Apparently frugal is the new cool. The Great Recession has wrought miraculous spending changes on the once profligate denizens of the pricey coastal cities that are also the cultural lead dogs for America's spending pack. That's the clear and obvious takeway from a year-over-year discretionary spending comparison released on September 15 by personal finance website Mint.com.

The list was topped by three cities that are notable for their regular perches among the most expensive places in the country to reside, namely, San Jose (27 percent drop in discretionary spending), New York City (-26 percent), and Los Angeles (-25 percent).

For some reason, Mint.com also broke out Brooklyn as a separate city (perhaps there are some "Welcome Back, Kotter" fans at Mint HQ) and boy did those Park Slope mommies tighten their cargo pants web belts, with the poorer cousin to Manhattan clocking a whopping 28 percent decline in discretionary spending.

Other high-rent locales that made it to the cheap spender list included San Francisco (-19 percent), San Diego (-23 percent), and Miami (-16 percent). In other words, the folks who partied up for the past seven years are putting away their punchbowls and shopping at Wal-Mart for kicks.

The Mint data is probably among the most reliable spending information collected. Unlike almost any other data collector, Mint is privy to most or all of the spending transactions of its users. The system automatically logs and categorizes transactions for bank bill pays, credit cards, debit cards, mortgages, and other types of transactions that can be automatically pulled out of a user's bank account.

This is only the second time that Mint, which was acquired on September 14 by personal finance giant Intuit (INTU), has released this type of data. The data is probably skewed towards heavy internet users, meaning younger users in coastal areas. But the size of the sample is large enough and well distributed enough now to clearly capture key national trends in detail.

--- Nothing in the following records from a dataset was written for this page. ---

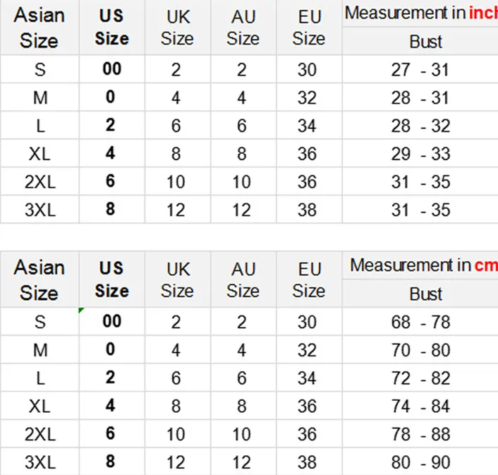Click the 'Measurement in cm' header cell
498x475 pixels.
[x=420, y=265]
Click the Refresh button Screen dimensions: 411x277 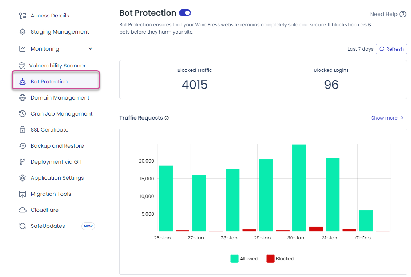(x=391, y=48)
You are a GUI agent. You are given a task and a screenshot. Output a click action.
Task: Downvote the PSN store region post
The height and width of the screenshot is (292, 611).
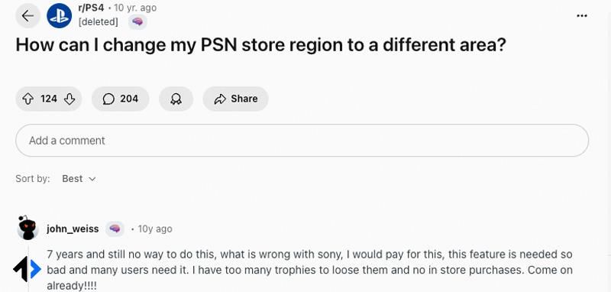(x=70, y=99)
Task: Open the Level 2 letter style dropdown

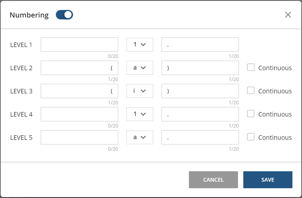Action: [140, 68]
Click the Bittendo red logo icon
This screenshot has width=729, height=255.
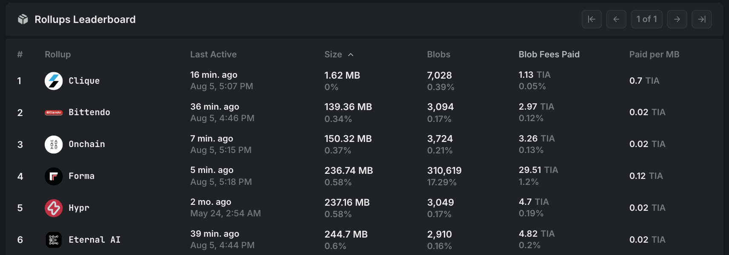54,113
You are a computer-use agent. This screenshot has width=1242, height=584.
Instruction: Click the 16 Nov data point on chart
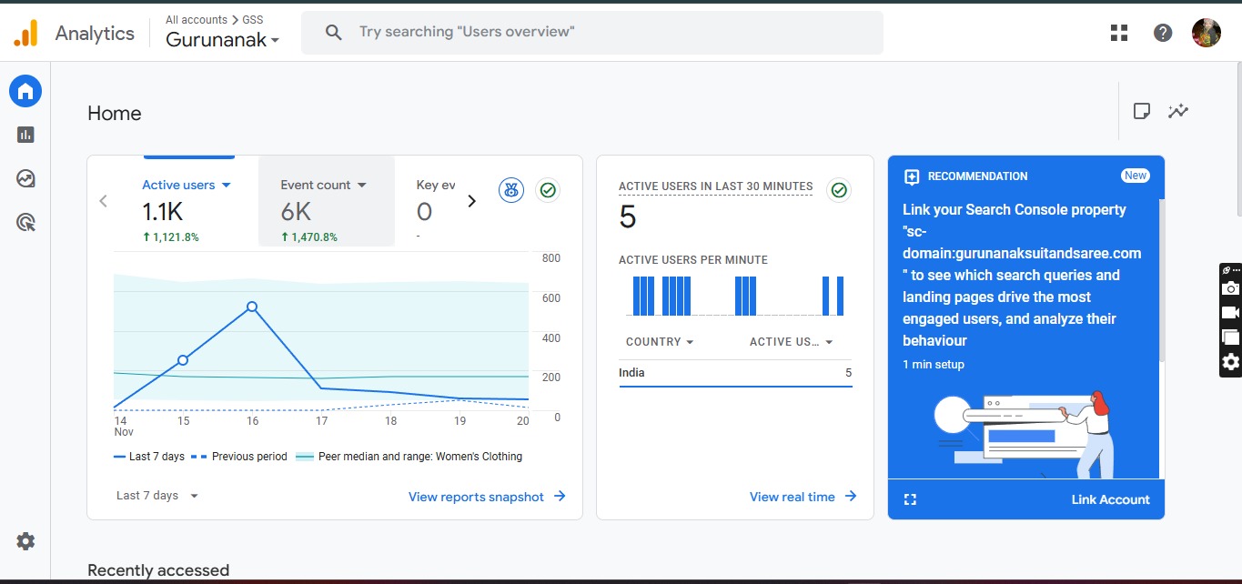pos(252,307)
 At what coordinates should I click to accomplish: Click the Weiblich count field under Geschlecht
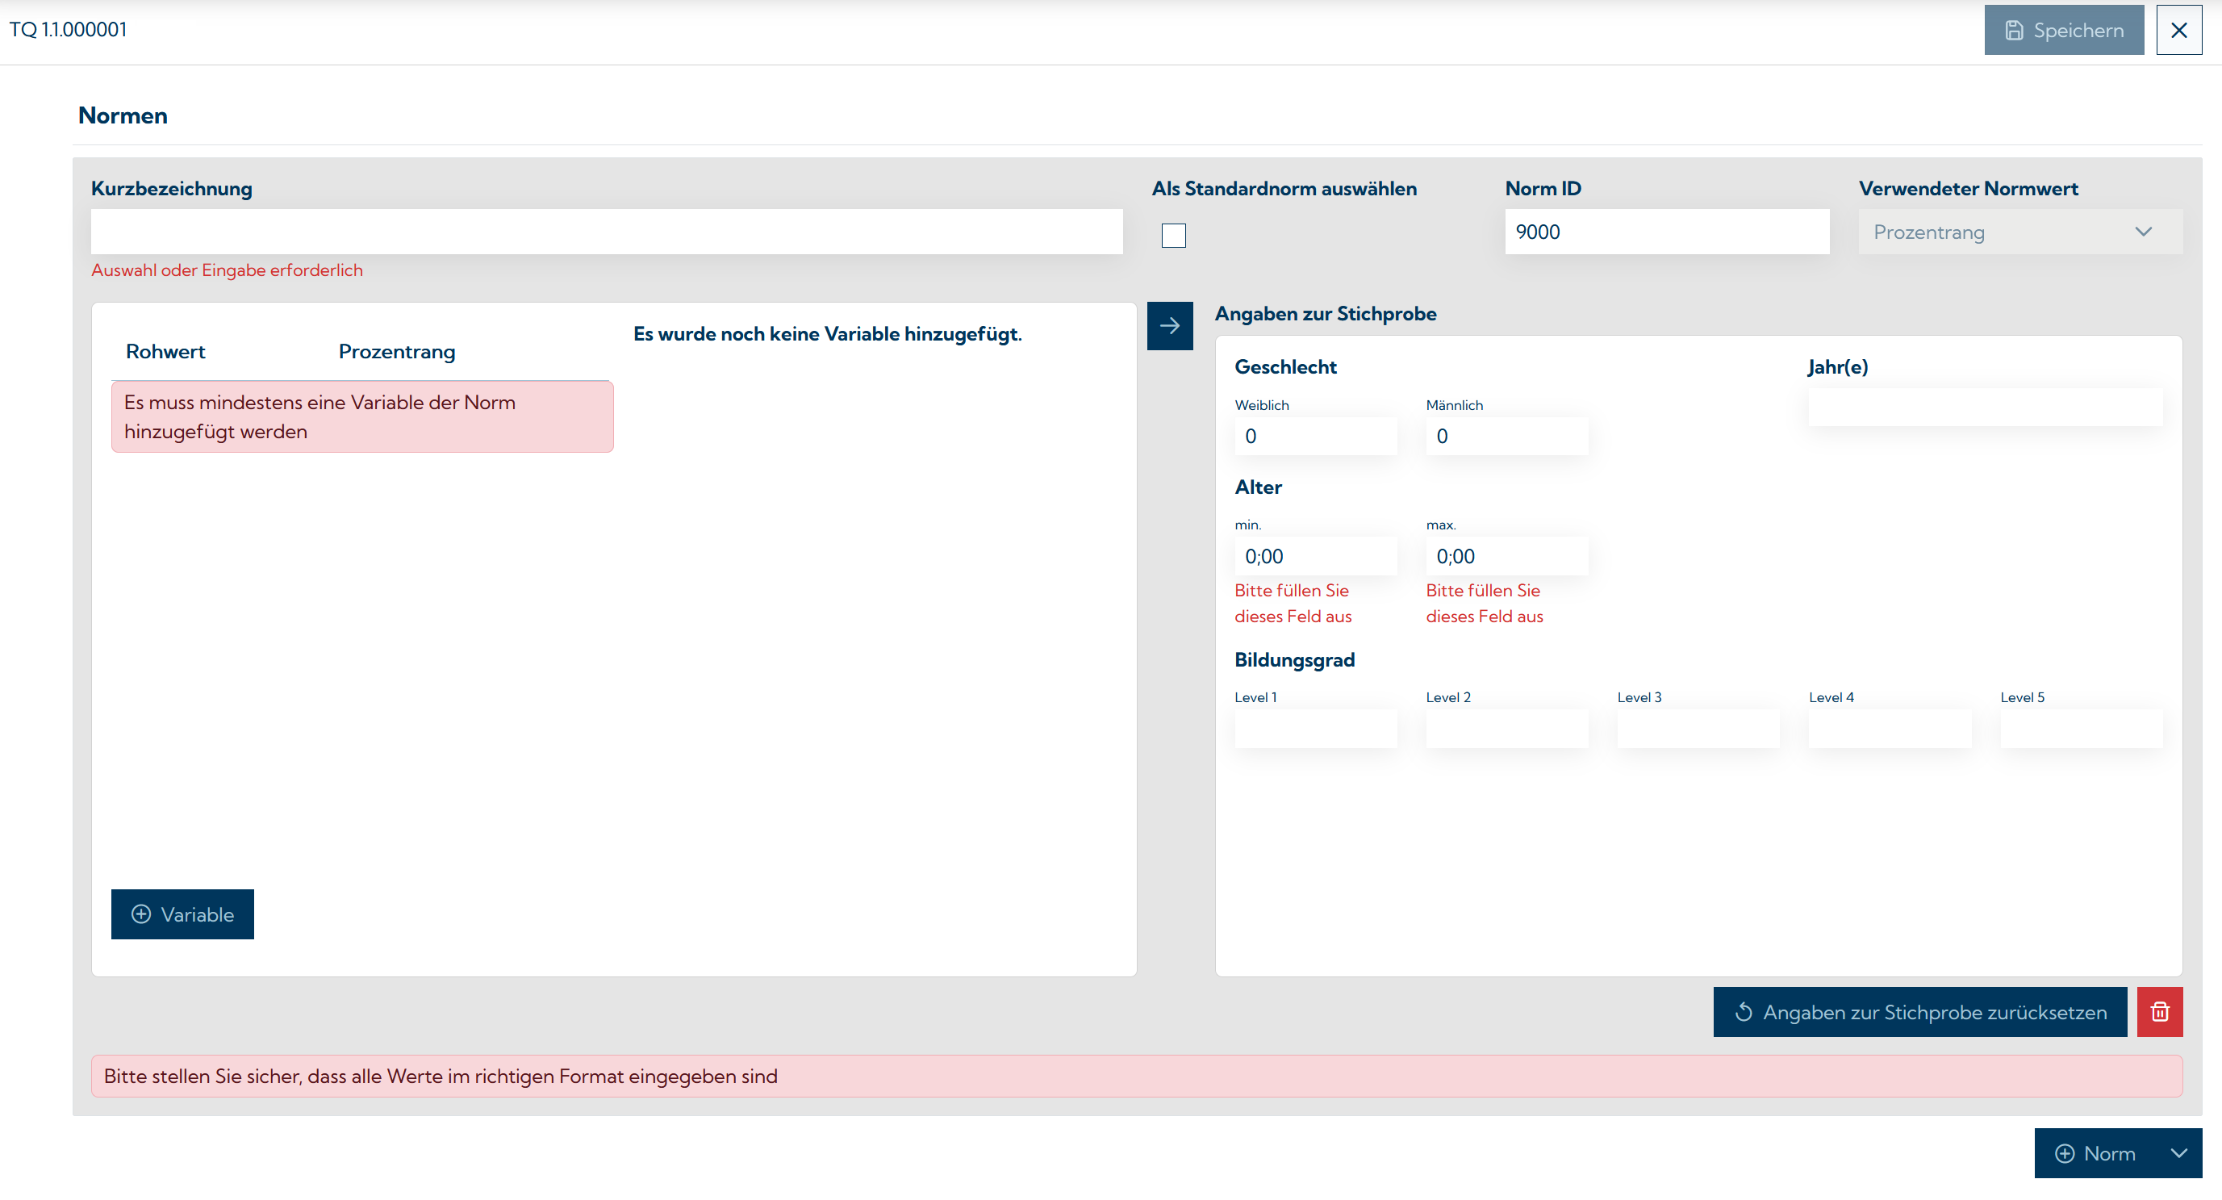[1315, 436]
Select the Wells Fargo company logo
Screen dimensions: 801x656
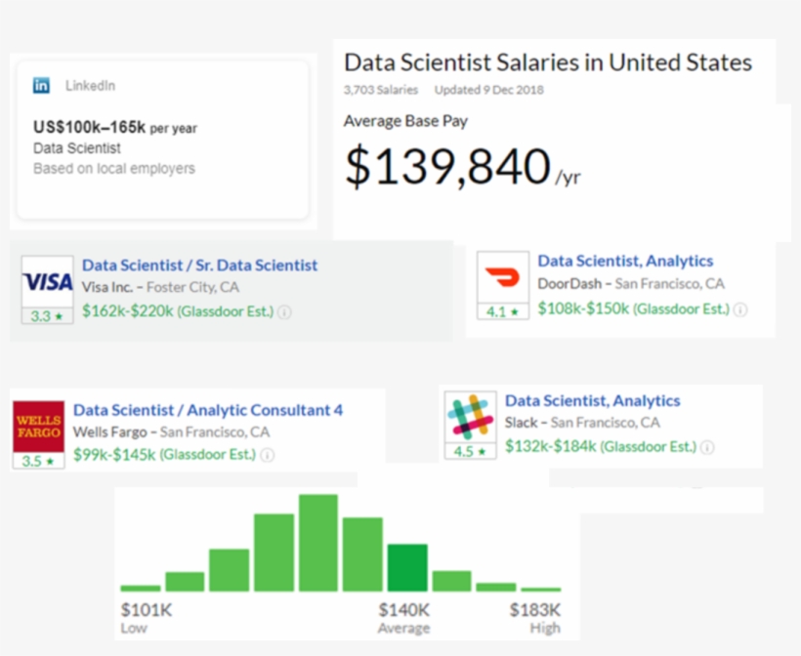tap(37, 426)
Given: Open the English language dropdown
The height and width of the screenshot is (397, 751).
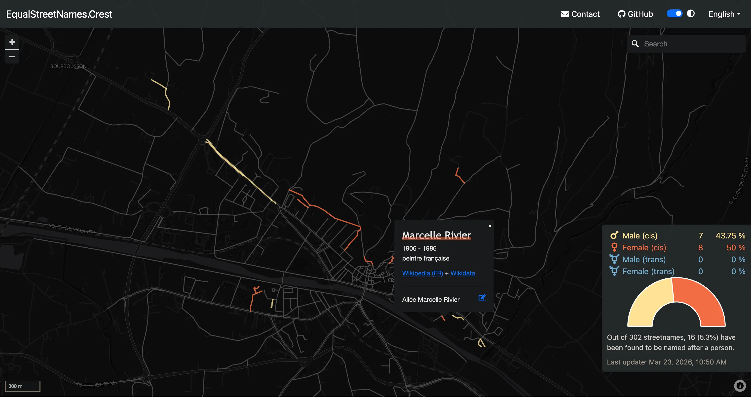Looking at the screenshot, I should click(724, 14).
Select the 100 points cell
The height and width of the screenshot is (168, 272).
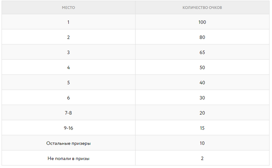tap(202, 22)
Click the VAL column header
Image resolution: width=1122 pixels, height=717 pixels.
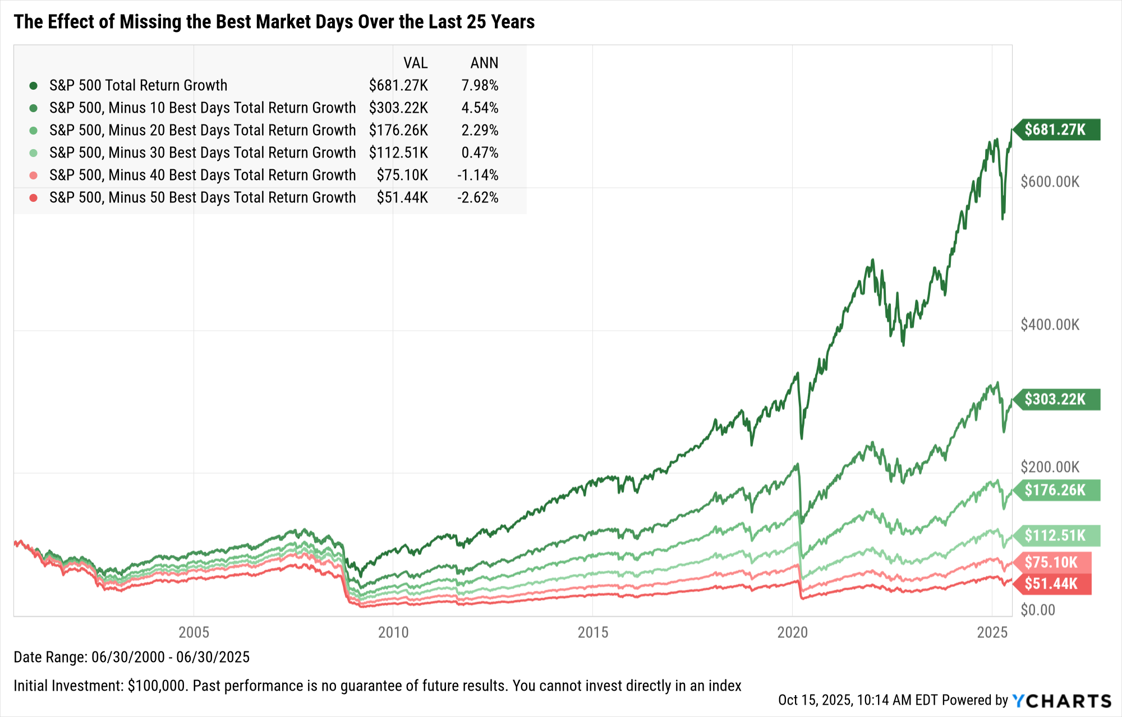click(415, 63)
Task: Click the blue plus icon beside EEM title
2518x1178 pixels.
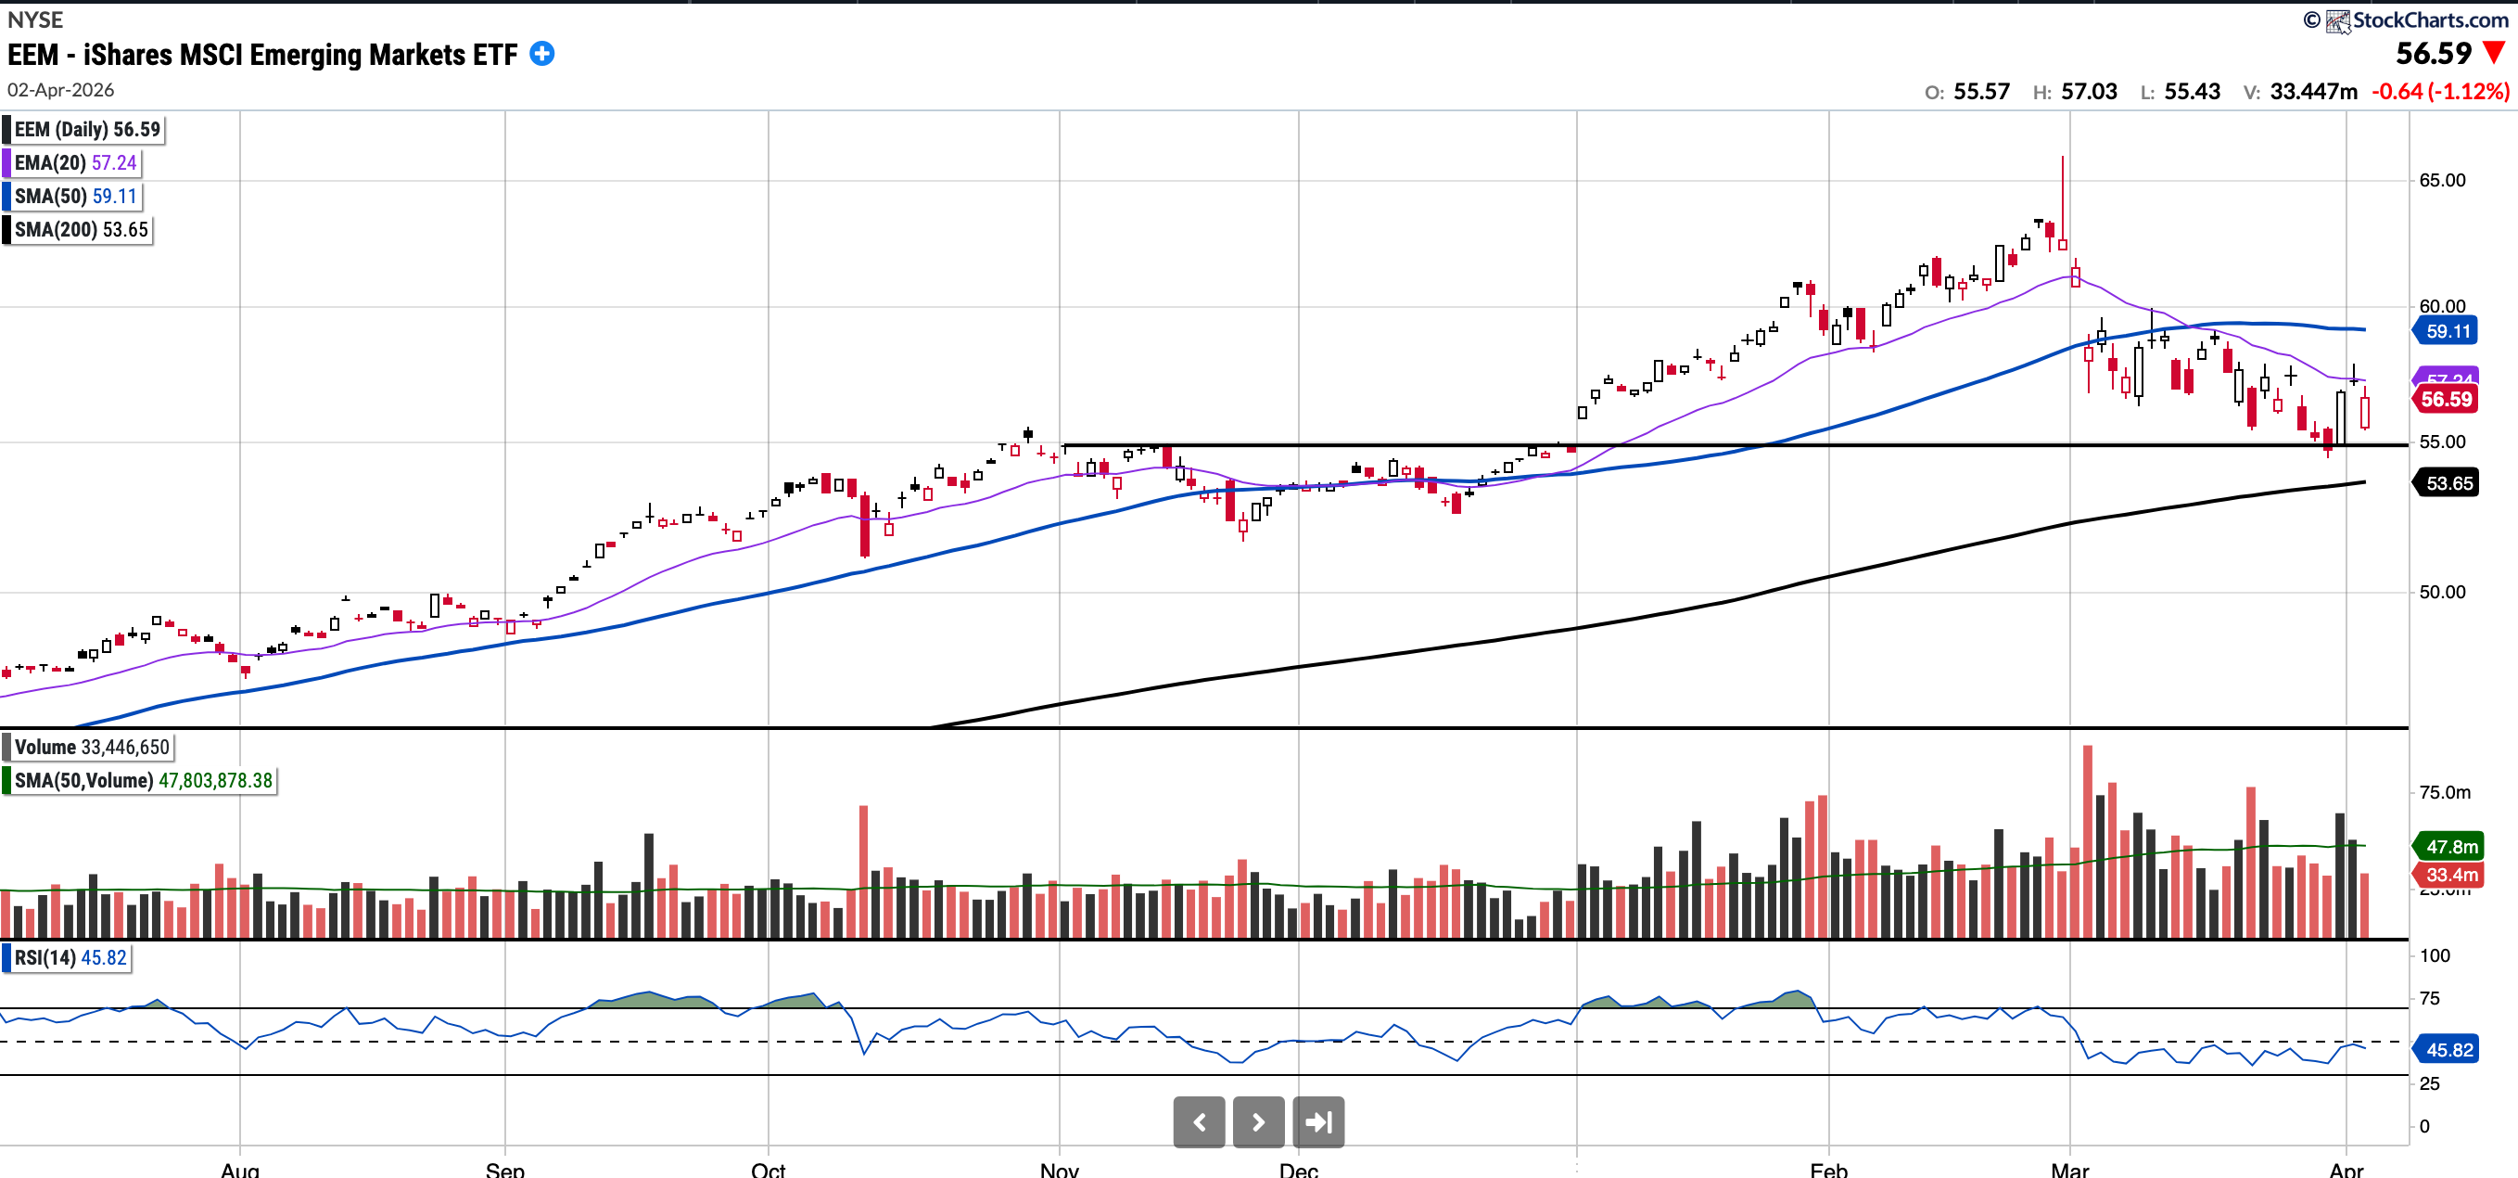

All told, America has not been feeling very spendy. The national average decline in discretionary spending recorded among Mint users for the past year was 13 percent. But a number of cities that have been less impacted by the economic downturn were, not surprisingly, among the comparative big spenders with percentage spending declines considerably less than the wallet-snapping champs.

Most notable, St. Paul seems to have missed the recession bandwagon. It recorded a spending decline of only 2 percent, year-over-year. With a mixture of jobs in healthcare, government, finance and other private sector areas, St. Paul has a relatively well diversified economy that is better suited to weather recessions. Other cities showing lesser declines included St. Louis and Philadelphia (-8 percent), Denver and Austin (-9 percent), and Minneapolis (-10 percent). Considering the sharp declines in the cities that really enjoyed the greatest excesses of the boom, the Mint numbers imply that the simple life in the slow cities may be more stable and user friendly after all.